By Martha Nodar

The Episcopal Church of the Atonement in Sandy Springs launched this month’s art exhibit with an afternoon reception of art, music and fellowship July 12.

Gracing the church’s art gallery through Aug. 6 are 20 pieces of modern art, including abstract paintings, one drawing, two sculptures and a series of prints from two Sandy Springs residents who are college students majoring in art: Manty Dey, a junior at Georgia State University, and Elizabeth Shortridge, a parishioner at Atonement and a junior at the University of the South in Sewanee, Tenn.

Dey said she became committed to art after an intense summer art program at Valdosta State University when she was in 10th grade.

“I prefer painting and particularly watercolor because it is fluid and spontaneous,” she said.

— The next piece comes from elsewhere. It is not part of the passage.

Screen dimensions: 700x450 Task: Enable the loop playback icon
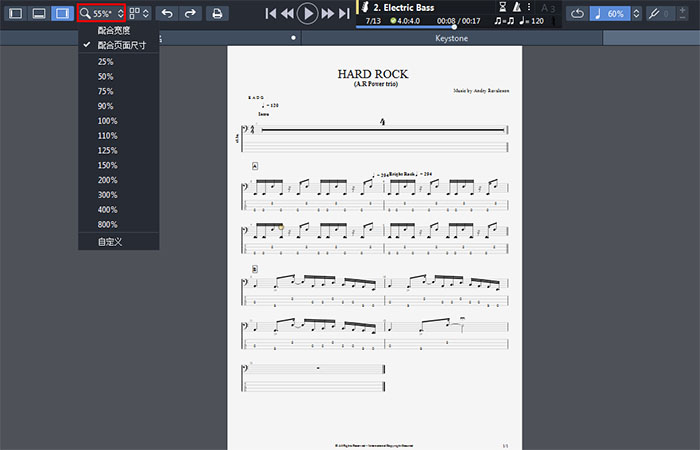point(577,14)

Shortridge said she always has been interested in art. “I like to physically connect with the medium,” she said. “I am better at moving and molding the paint than I am with a pencil or charcoal.”

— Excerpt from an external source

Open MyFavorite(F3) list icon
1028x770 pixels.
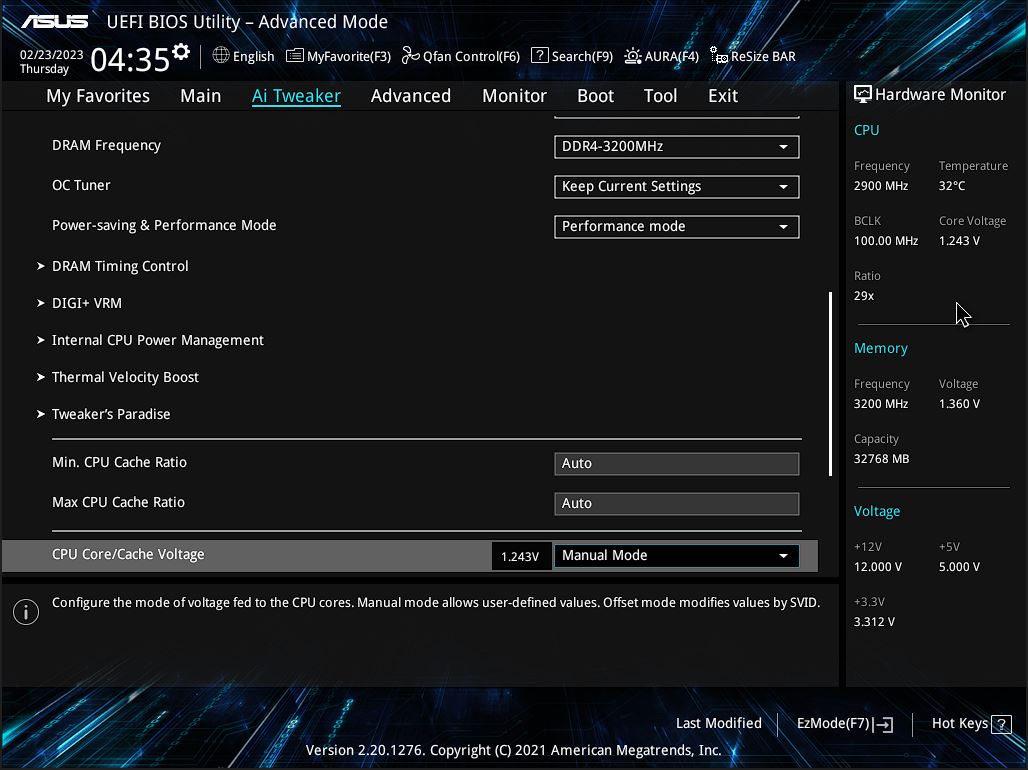(x=295, y=56)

The two young women are the latest beneficiaries of the Church of the Atonement’s arts ministry, which serves both to highlight the talent of parishioners and to reach out to potential church members.

Clara Blalock, a parishioner, an artist and the chairwoman of the arts ministry since the mid-1980s, recruits the artists and coordinates the monthly exhibits in the church’s gallery. Blalock wants to raise community awareness about the events.

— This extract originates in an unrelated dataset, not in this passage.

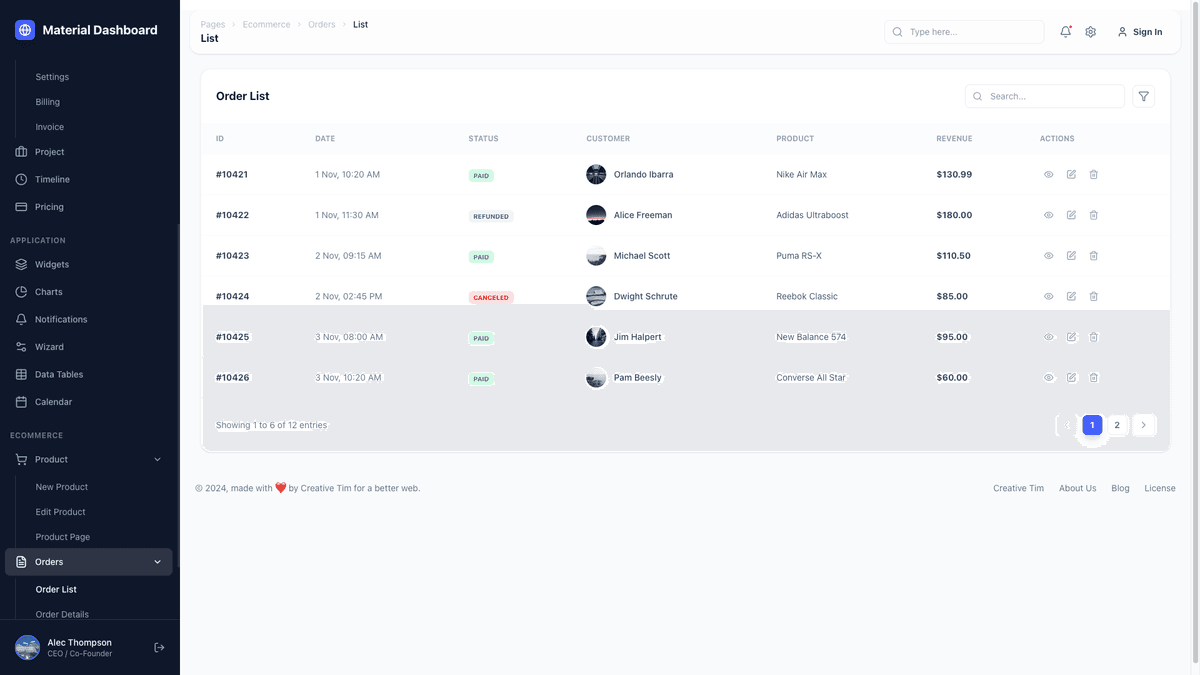Open the filter icon beside the order search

“The art exhibits at the Church of the Atonement provide an attractive venue for local artists and artist groups to showcase their work,” she said. “However, the gallery at the Atonement is not just a place to hang the work of local artists. We are a church that reaches out to the community and provides an attractive venue in which to hang a show, perhaps a first.”

Volunteers from the arts committee install a new exhibit in the gallery on the second Thursday of every month. Donations from the sale of the art are appreciated because the money may be available to the arts ministry or other ministries in the parish for such expenses as an exhibit-opening reception and the upkeep of the grounds, including planting and lighting.

Parishioner Rosalie Chamberlain frequently attends the receptions. “I think these art exhibits are fabulous,” she said. “They have been a part of Atonement for many years, and the art ministry is one of the things I love about the church.”

Nan Nowell, also a parishioner, said she enjoys “the warm and casual atmosphere” of the gallery, which provides the “perfect venue for good conversation among art lovers.”

“These receptions are an excellent way to learn about the local art community,” she said.

Barry Sons, an artist and a parishioner at Atonement, said: “Artists are desperate for venues to exhibit their work. Atonement gifts artists with the opportunity to see for themselves their possibilities.”

Judy Bailey said Dey’s abstract, mixed-media painting “Passage” is her favorite piece in this month’s exhibition because of the “vibrant colors.”

“I love seeing the turquoise in combination with the red against the white background,” she said. “The composition has an aquatic theme that reminds me of the beach.”

Blalock’s husband, Tom, said: “These receptions are a wonderful way for single people to meet and mingle. We have free admission, free food, free wine, happy people and great art.”

Upcoming exhibition openings at Atonement are scheduled for Aug. 13, Sept. 10, Oct. 8, Nov. 12 and Dec. 10.